Is Little League still a hit in Waterford?
Waterford - If you ask Little League families and organizers, they'll tell you: Waterford is a baseball town.
But as league enrollment drops across the country, even this town has seen some players migrate to other sports. Trends in Waterford, however, are less pronounced than they are nationally and in the neighboring league in East Lyme.
"We've lost a few people, but most of them do come back," said league President Timothy Jerome as he stood at the batting cages at the league's south complex Monday of last week.
A trend is hard to pin down since Little League requires town leagues to keep numbers for only one year. Available data shows fluctuations over the years.
Little League baseball enrollment in Waterford dropped by 42 to 350 players this season, according to data from Player Agent Sheri Smith and Greg Bakken, one of Waterford's two league presidents. Enrollment in softball fell only slightly, from 179 to 173, according to data from the league's softball co-commissioners.
Enrollment in Little League has been in a steady decline nationally for the past few years, according to Brian McClintock, spokesman for the international nonprofit organization.
The Wall Street Journal reported in 2011 that the number of children aged 7 to 17 playing baseball fell by 24 percent from 2000 to 2009.
Enrollment in baseball in the Waterford North league, which combined with Waterford South this year to comply with a new national Little League regulation that allows children to play in whatever league is affiliated with their schools, jumped from 174 to 202 players from 2008 to 2009, then declined steadily to 164 players in 2013.
Nearby, East Lyme Little League has 315 baseball players this year, which is 85 fewer than it had in 2012, according to Player Agent Scott Fraser.
Members of the Waterford league's board point to numerous reasons for changes in enrollment.
Jerome said that for starters, each age group is a different size to begin with due to the number of kids born in a given year. Smith noted that some players move with their families to other towns.
As for what draws players away, board members say that kids these days have a lot more options.
The choices aren't just baseball, basketball and football anymore, said Jerome. There's soccer, lacrosse and tennis, he pointed out. Furthermore, kids can play these sports year round whereas before they were restricted to short seasons, he said.
Bakken said, "Unfortunately, I think there's also an element of kids (who) aren't playing anything."
Data for softball divisions in leagues of both towns going back to 2011 in Waterford and 2012 in East Lyme show moderate fluctuations over the past few years, as opposed to steady decline.
Waterford's softball co-commissioner Becky Hall, who previously led the softball program for Waterford South, said she viewed the softball numbers as strong.
"I think that we glorify softball here," she said.
She said a new clinic with Waterford High School softball players has drawn in new players.
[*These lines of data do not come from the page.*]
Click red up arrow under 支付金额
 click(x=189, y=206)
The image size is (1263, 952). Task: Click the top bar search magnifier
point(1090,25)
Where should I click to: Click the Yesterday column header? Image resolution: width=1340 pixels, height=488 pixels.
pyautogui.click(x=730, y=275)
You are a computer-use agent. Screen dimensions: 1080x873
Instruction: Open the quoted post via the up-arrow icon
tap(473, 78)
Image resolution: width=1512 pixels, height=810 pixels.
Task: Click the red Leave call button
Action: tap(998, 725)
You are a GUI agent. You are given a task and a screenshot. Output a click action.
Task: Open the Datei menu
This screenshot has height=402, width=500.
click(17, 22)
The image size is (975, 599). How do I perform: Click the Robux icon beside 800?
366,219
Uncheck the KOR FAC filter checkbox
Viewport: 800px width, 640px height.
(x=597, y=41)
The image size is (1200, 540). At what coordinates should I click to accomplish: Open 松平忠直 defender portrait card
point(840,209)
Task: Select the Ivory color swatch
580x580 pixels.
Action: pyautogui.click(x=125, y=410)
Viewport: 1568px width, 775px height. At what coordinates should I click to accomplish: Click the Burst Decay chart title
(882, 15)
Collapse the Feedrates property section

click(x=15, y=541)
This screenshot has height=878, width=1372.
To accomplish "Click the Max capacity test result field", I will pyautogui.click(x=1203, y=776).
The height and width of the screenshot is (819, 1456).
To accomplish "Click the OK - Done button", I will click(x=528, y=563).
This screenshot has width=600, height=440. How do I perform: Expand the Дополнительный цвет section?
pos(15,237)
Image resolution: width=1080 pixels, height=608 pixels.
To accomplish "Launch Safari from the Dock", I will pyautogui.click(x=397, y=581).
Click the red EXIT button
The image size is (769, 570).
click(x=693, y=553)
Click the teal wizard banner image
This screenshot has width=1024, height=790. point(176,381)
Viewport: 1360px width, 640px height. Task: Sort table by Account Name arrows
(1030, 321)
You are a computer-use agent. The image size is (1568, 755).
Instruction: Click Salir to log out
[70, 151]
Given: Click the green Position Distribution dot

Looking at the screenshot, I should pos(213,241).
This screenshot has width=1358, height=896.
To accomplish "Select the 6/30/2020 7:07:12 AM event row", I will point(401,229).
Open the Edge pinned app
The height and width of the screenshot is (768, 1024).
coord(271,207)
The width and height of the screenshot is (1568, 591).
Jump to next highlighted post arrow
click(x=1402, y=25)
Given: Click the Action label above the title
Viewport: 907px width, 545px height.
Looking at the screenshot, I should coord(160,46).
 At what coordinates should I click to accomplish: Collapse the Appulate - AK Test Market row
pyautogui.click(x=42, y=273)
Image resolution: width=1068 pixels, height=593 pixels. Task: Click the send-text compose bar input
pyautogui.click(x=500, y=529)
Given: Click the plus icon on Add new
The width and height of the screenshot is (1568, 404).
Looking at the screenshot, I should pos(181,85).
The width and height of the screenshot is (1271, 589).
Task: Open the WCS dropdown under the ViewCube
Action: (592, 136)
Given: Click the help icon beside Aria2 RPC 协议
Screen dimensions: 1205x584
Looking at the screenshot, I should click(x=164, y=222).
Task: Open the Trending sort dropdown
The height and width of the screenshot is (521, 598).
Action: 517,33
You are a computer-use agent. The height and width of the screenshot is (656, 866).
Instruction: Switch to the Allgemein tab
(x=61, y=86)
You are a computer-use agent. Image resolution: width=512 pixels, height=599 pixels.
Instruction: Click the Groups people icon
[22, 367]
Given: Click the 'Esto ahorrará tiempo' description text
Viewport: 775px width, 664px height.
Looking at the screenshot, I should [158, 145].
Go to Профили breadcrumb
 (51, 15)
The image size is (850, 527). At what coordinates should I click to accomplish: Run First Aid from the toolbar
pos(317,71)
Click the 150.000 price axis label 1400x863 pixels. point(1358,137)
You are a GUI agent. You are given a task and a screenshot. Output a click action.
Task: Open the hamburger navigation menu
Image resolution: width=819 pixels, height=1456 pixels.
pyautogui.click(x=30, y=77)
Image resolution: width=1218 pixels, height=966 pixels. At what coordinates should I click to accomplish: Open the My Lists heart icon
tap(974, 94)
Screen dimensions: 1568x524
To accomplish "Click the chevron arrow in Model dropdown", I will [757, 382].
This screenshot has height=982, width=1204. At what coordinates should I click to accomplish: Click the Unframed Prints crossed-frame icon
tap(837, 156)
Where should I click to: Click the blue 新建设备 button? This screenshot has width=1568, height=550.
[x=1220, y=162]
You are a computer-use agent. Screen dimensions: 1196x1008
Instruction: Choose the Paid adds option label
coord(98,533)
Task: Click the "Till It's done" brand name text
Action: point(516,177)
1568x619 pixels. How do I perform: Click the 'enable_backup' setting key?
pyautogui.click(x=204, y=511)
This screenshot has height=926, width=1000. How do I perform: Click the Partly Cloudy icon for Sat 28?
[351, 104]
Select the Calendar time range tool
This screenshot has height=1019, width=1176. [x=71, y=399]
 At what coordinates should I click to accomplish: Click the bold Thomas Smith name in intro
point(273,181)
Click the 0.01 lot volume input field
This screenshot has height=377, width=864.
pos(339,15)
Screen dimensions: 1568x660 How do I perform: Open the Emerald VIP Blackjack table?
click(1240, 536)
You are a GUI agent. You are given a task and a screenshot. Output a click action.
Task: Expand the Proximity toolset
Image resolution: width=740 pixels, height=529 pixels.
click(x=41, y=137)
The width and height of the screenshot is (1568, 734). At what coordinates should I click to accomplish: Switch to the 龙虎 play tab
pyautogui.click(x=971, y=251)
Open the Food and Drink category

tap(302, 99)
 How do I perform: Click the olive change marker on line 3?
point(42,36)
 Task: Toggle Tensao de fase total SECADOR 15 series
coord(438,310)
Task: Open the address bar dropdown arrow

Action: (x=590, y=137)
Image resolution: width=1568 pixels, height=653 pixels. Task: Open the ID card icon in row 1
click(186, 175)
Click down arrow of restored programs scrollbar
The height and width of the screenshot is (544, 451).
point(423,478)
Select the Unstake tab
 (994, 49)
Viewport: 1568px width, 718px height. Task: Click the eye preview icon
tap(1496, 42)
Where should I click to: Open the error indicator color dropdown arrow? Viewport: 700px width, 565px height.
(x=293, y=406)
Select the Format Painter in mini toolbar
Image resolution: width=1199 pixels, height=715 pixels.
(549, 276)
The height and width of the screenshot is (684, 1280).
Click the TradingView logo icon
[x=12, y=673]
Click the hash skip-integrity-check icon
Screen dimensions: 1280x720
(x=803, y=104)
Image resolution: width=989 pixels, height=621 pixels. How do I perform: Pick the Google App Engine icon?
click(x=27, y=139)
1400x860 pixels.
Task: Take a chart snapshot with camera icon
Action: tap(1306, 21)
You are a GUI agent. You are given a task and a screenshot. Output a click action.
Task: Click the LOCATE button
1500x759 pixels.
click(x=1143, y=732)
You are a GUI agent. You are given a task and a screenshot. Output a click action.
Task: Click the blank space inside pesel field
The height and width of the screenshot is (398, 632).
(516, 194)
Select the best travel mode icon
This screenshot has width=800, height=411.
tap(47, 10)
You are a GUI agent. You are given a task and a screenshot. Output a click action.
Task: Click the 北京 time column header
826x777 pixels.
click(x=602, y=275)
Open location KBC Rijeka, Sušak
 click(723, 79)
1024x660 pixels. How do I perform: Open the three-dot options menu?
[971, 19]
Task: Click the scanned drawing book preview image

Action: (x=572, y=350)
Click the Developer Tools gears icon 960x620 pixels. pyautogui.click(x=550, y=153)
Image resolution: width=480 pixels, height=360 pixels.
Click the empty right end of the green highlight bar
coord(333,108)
She also said that the softball program's emphasis on competition and the challenging nature of the sport keeps players engaged.
Waterford Little League families say Little League continues to play the same role in town that it has for generations.
Carlene Lange, whose son and daughter play in Little League, played softball in Vernon as a child, then stuck with it through college. She said that a lot of players' parents played Little League in Waterford when they were kids.
"A lot of people played and stayed," she said.
Hanging out next to the fence of one game last Monday, a group of current and former Little League players said that the popularity of baseball compared to other sports is far from waning in Waterford.
"I think it's the most popular in Waterford," said former Little League player Travis Gladstone, 13.